A Bowie Celebration – Shepherd’s Bush Empire – 12th January

The first gig I went to was in the same mindset as that attended early 2017, in the sense that the leader of this band is American pianist Mike Garson, probably one of the most influential band members David Bowie worked with (like Mick Ronson, Carlos Alomar, Reeves Gabrels or Gail Ann Dorsey to name but a few). On stage with a few usual suspect compadres like Earl Slick on guitar or Carmine Rojas on bass, one must recognize he manages to bring David Bowie’s music live with joy, energy and just a slight touch of pathos. The three singers were also quite good, with a special mention to Corey Glover, one of the founding members of Living Colour.
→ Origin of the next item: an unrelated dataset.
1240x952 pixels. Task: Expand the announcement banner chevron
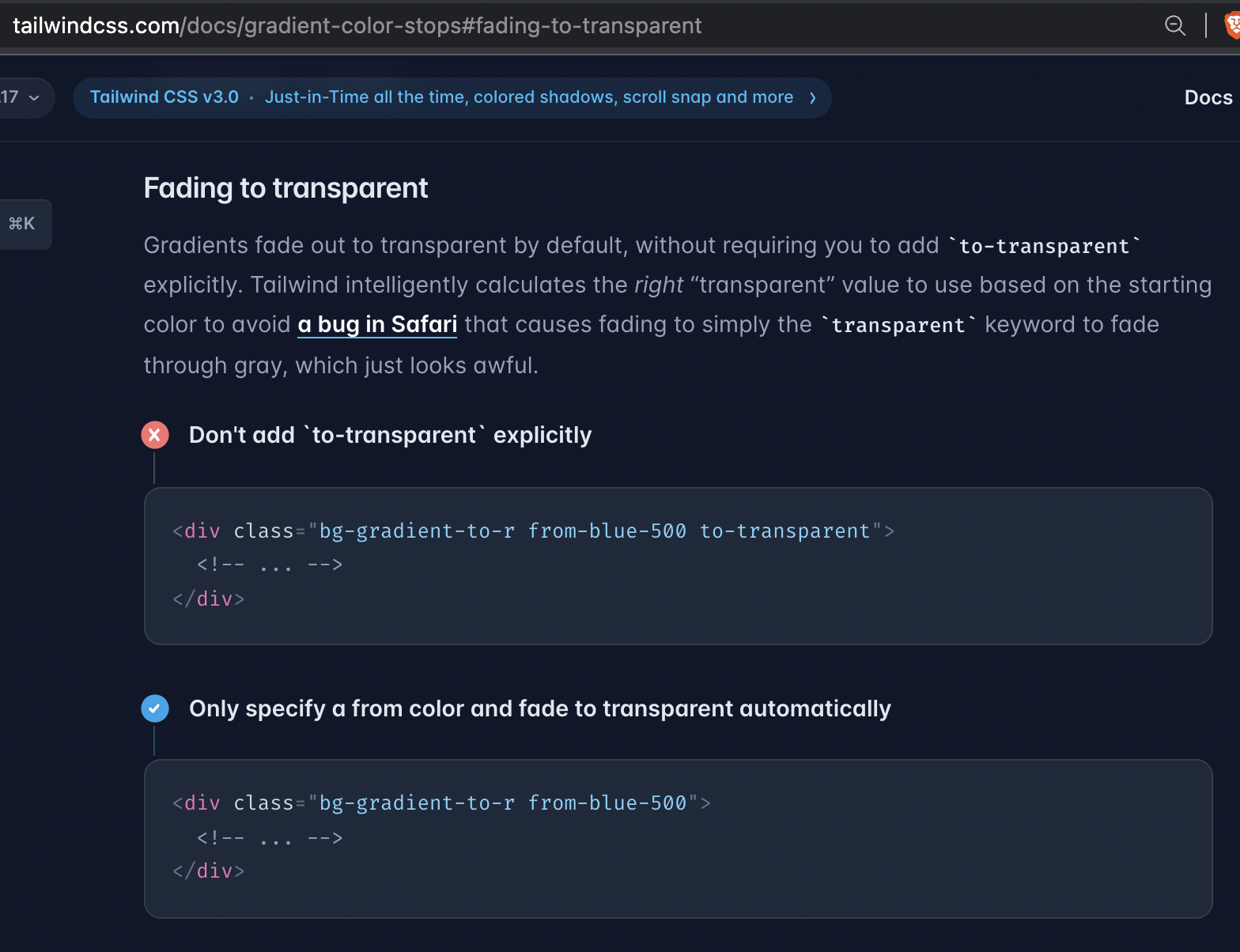813,98
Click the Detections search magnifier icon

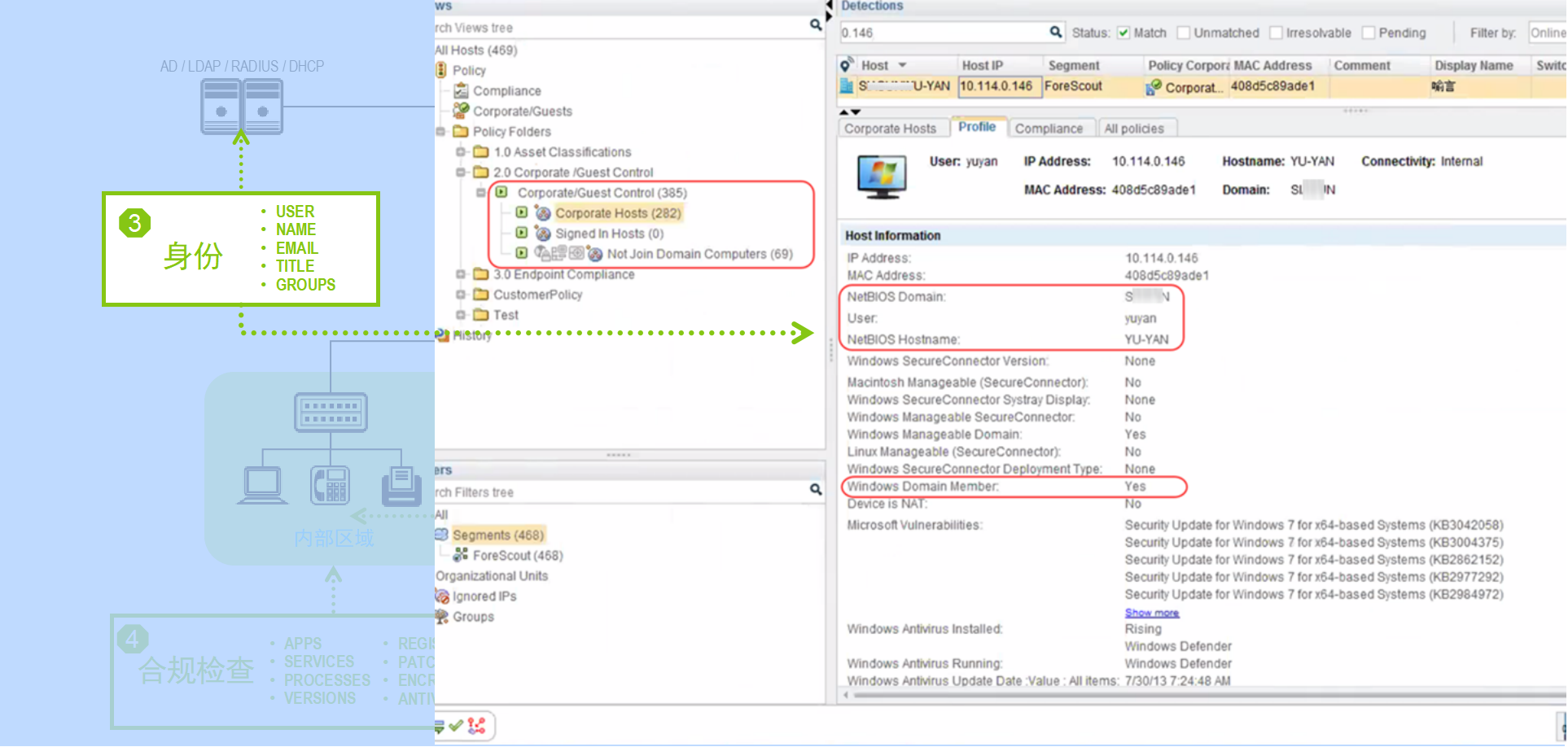(x=1055, y=32)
My only frustration came from the choice of songs; they were all great but quite a pity there were so few from the last thirty years.
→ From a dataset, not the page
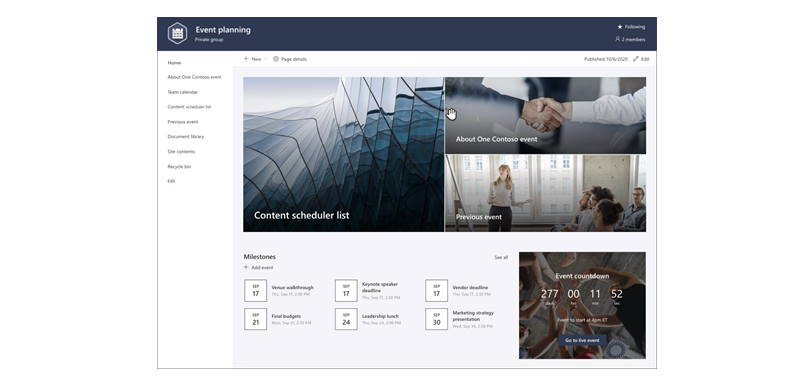The width and height of the screenshot is (800, 380).
Task: Click the Event planning site logo icon
Action: [177, 33]
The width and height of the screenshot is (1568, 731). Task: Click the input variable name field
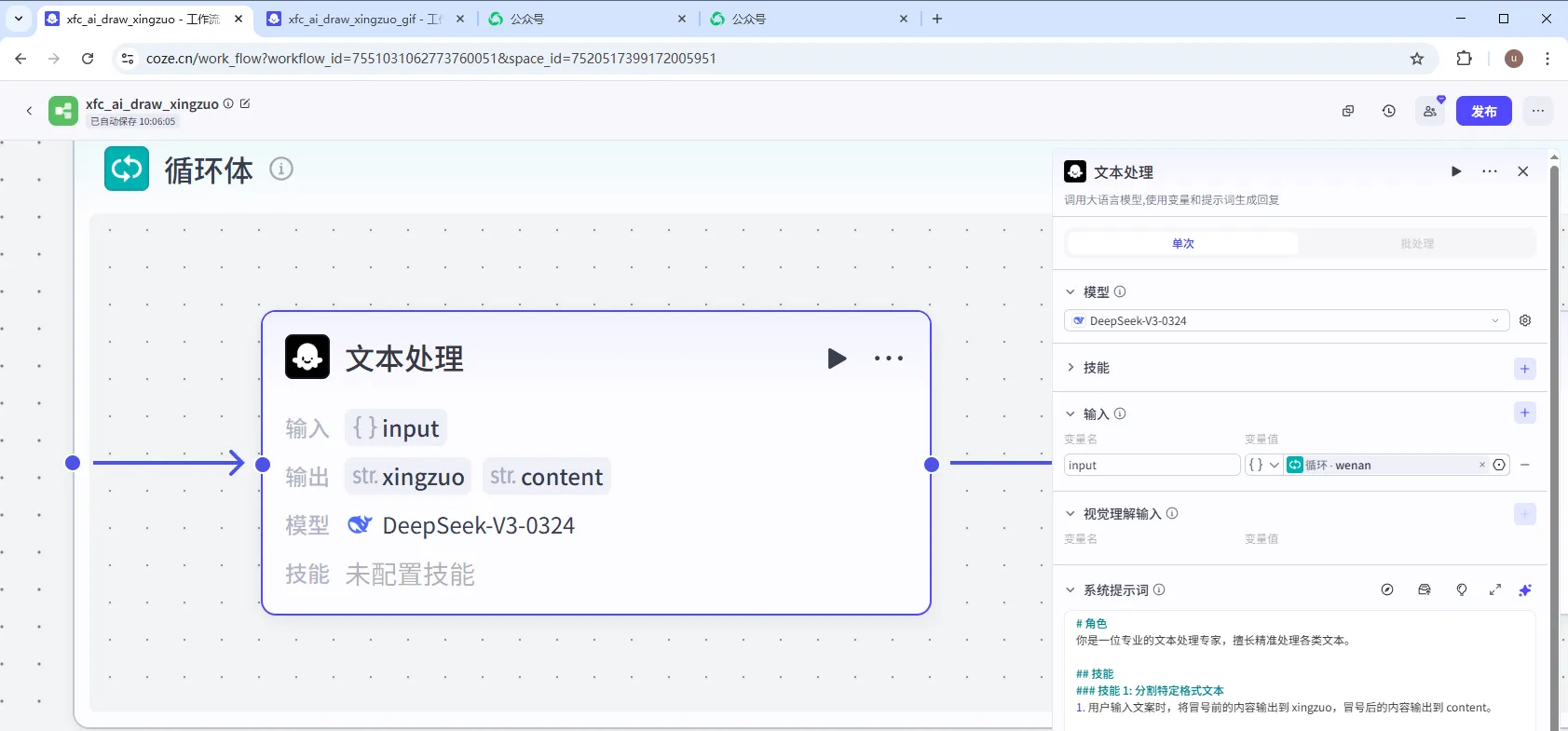tap(1152, 465)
Seu Jorge & The Heritage Orchestra – The Life Aquatic -Tribute to David Bowie – Hammersmith Apollo – 8th February

The next one was a bit different as it was a specific breed of tribute… Based on the songs he performed in his sailor role in Wes Anderson‘s “The Life Aquatic with Steve Zissou” (one of my favourite movies ever), Seu Jorge was in the beautiful Apollo theatre to sing in Portuguese a few Bowie classics from the so-called glam period. The majority of the songs were indeed actually from “Hunky Dory“, “The Rise and Fall of Ziggy Stardust and the Spiders from Mars” or again “Aladdin Sane” and like in the movie, sung in Portuguese… according to Seu Jorge’s inspiration. For those not familiar with the man, he has been one of the most singular voices in Brazil in the last 25 years, either with supporting roles in movies or through a few excellent records. I was also a bit frustrated not to hear any Brazilian-sounding songs from Seu Jorge but I guess these were the rules of the game. On the other side, it would be a disgrace not to mention the extraordinary level of the classic ensemble on stage that night as they really brought an extra dimension to the songs whilst staying subtle.

The Revolution – Shepherd’s Bush Empire – 14th February

No better way to celebrate Valentine’s Day that catching up live Prince‘s former glorious band from the early 80’s, surrounded by prestigious guests from Bordeaux, France. As a reminder, a bit like James Brown used to do, Prince did not hesitate to frequently change his musicians and despite their excellence, The Revolution was no exception. Despite great or…interesting records later, they probably played on Prince’s greatest albums: “1999“, “Purple Rain“, “Around the World in a Day” or the immense “Parade“, one of the most moving, dancing and singular albums of all times. The Revolution are/were: Lisa Coleman on piano, Doctor Fink on keyboards, Bobby Z. on drums, Brown Mark on bass and the great Wendy Melvoin on guitar. They were also accompanied on stage by singer Stockley Williams, especially when a falsetto voice was needed.

After Prince’s death in 2016, these musicians went through a tough mourning phase and spontaneously reformed the band more than 30 years since they last played together to celebrate their former leader. I guess I am not the only one to claim it but these musicians really created a specific sound thanks to Prince’s vision. The setlist was really extraordinary and I must admit being very much moved by Wendy’s interpretation of “Sometimes It Snows in April“. All the set was very moving actually and I spent the whole evening in a happy/sad state of mind. The rockers were also amazing in terms of energy and musicianship. Wanna see the funkiest band in town? Go and see a bunch of immensely skilled musicians in their late 50’s named The Revolution!